The School-age Assessment of Attachment – online training

Upcoming Dates

Overview

The School-age Assessment of Attachment (SAA) is a clinical tool that offers reliable and valid assessment of children’s attachment, taking into account the developmental implications of children’s behaviour at this stage in their lives. It is appropriate for children between 6 years of age and puberty and fits between the Preschool Assessment of Attachment (PAA) and the Transition to Adulthood Attachment Interview (TAAI).

It is intended to provide information on (1) children’s self-protective strategies (i.e., why they do what they do when they are under stress), (2) the sorts of stressors that are most troubling to them, and (3) how they process information to arrive at their understanding of their experience. Knowing the strategy will be helpful for parents and professionals as they consider how best to respond to children, knowing the stressors can help everyone to prevent problems, and knowing how information is processed can help mental health professionals structure beneficial treatment (and avoid inappropriate interventions).

The SAA consists of 7 picture cards that address threats that school-aged children frequently face or imagine facing. The interview protocol asks for an imagined story about the child on the card and then recall of a similar episode in the responding child’s life. For each story, the child gives the sequence of events (cognition) and the child’s feelings (affect), the child’s thoughts about attachment figures’ thoughts and feelings (perspective-taking and theory of mind), and reasons why the child did what he or she did and ideas about what they might do in the future (concrete reflective functioning regarding the self).

The interview is audio recorded and transcribed. The transcript is then annotated for specific discourse markers in six memory systems; the discourse markers are derived from the Dynamic Maturational method (DMM) for analysing the Adult Attachment Interview (AAI)(Crittenden, 1999a) adapted to fit the speech patterns of school-aged children. Using written guidelines, each SAA interview is assigned to one of the DMM classifications.

The basic training addresses the patterns found in normative and out-patient treatment populations and involves 15 days of full-time effort coding transcripts.

Following the basic course members may take an advanced clinical training that covers very complex patterning, other forms of lack of resolution and disorientation.

Health Warning

The SAA offers the opportunity to significantly further professional development but it is also very demanding. Achieving reliability for clinical use will take about nine months and for coding/research about eighteen months. You need to allow 2 to 3 hours a week for practice outside of the taught weeks.

Mandatory Course Requirements

It is essential that trainees attend all 15 days of the course.

Crittenden’s Attachment, Neurodevelopment and Psychopathology course is a prerequisite to the SAA course. UK course details can be found here.

Details of courses elsewhere in the world can be found here.

There will be homework practice transcripts to code following the 3 teaching weeks.

A reliability test will follow on from completion of the final set of practice transcripts. Not completing the practice transcripts is likely to seriously impede the level of reliability that can be achieved.
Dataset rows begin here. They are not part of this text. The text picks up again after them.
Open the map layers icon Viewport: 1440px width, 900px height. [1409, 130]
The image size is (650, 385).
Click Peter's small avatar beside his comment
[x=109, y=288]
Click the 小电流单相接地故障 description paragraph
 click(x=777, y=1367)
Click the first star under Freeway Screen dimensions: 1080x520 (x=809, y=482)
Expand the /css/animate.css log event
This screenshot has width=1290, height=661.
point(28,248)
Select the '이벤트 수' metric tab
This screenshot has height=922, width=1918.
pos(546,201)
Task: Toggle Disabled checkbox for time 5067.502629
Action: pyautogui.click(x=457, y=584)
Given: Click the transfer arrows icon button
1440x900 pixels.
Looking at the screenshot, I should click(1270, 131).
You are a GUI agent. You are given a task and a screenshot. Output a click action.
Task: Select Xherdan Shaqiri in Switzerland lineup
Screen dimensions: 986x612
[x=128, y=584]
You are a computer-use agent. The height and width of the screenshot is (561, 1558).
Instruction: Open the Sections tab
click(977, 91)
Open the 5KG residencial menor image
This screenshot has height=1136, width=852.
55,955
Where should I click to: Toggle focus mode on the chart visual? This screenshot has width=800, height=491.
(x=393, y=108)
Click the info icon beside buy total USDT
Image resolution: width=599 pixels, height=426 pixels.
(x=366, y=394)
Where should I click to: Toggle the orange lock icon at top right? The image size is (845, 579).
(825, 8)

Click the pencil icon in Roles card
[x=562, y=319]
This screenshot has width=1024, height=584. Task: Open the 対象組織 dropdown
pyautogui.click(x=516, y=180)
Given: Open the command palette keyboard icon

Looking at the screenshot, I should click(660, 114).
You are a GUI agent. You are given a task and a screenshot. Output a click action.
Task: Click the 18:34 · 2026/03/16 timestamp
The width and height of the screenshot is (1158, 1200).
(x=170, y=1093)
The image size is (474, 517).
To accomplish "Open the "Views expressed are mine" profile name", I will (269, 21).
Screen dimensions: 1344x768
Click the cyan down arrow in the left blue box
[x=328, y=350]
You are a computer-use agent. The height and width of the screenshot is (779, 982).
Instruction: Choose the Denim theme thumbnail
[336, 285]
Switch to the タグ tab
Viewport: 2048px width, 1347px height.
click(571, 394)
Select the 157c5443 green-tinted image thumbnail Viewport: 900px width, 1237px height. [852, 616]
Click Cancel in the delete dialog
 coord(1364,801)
The Family Relations Institute issues participants with a reliability certificate stating the percent agreement with the standard. This reliability can be reported. Evidence of reliability should be requested if the participant will code data for others.

Competence in interviewing is also assessed and therefore course participants are required to submit 3 School-age Assessments of Attachment for feedback (two normative, 1 clinical) during the course. Feedback will be given after each interview and a certificate issued if interviewing skills are judged to be satisfactory.

Course timings

The course will be delivered online via Zoom video conference.

Training days will begin at 1pm and end between 6-7pm UK time.

You will be required to read and classify a transcript before the training starts each day. Consequently, participants should be entirely free of other obligations during the training.

Includes

All teaching, weekly feedback on practice SAA’s and registration with Dr Crittenden for the reliability test.